January 18, 2001, 9:27 AM — The U.S. Government Department of Baby Steps has issued a draft set of proposed rules that would ensure -- in some particular, narrow circumstances -- that you may be able to control the distribution of some of the electronic information about you. The government says it wants your opinion of the proposed rules.
In 1996 Congress passed and President Clinton signed the Consumer Reporting Reform Act (CRRA). This act modified the Fair Credit Reporting Act of 1970 to deal with some aspects of the electronic age and of the new ability for banks and other financial institutions to merge and exchange information about their customers. In a fit of usual Congressional brilliance, the 1996 act mandated that customers be able to opt out (that is, say "thanks, but no thanks") of certain types of data transfer, but prohibited federal agencies from issuing guidelines to say what complying to the law meant in detail. Congress changed its mind last year and gave the feds a green light to help.

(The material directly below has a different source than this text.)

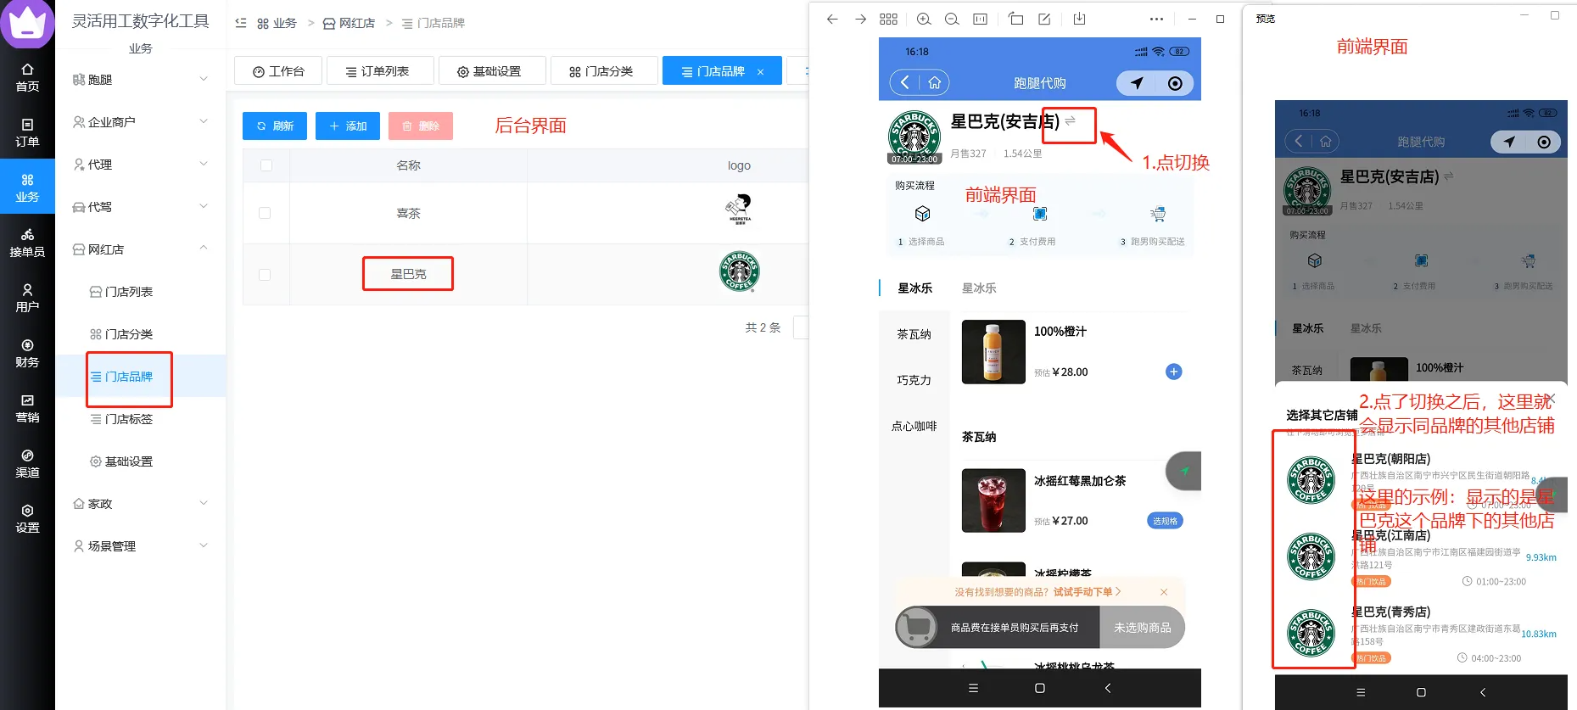Open 接单员 rider section in sidebar
The width and height of the screenshot is (1577, 710).
coord(27,243)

Now the Treasury Department's Office of the Comptroller of the Currency, the Board of Governors of the Federal Reserve System, the Federal Deposit Insurance Corporation and the Treasury Department's Office of Thrift Supervision have gotten together to tell us what the law means in practice. They have produced a 65-page set of proposed guidelines. The size is somewhat misleading because each of the agencies has its own, essentially identical, version of a 10-and-a-half-page set of guidelines. Why they could not issue just one set of guidelines I do not know (see www2. fdic.gov/epc/faircredit/). The agencies are asking for comments on the proposed rules by Dec. 4.
These proposed rules are amazing for what they imply. The rules spend a lot of time defining terms like "clear and conspicuous," "reasonably understandable" and "reasonable period of time." It is clear that the agencies have had a lot of experience dealing with institutions that do everything they can to comply only with the letter of regulations while trying to circumvent their intent. For example, they feel they need to explicitly say that sending an e-mail notice to someone who has not said he wants to get e-mail from a bank cannot be considered a reliable means of notification.
To me the rules look OK in the context of the CRRA. They basically say you can tell the bank not to share particular kinds of information with other parts of the same company. This specifically does not include transaction information such as credit card purchases, which they can distribute. In the context of the privacy issues facing Internet users this is a small step indeed, but it seems to be in the right direction. Still, you should take a look for yourself and send in your comments.
Disclaimer: To cover the bases, Harvard often seems to try all directions simultaneously. But the above compass is mine.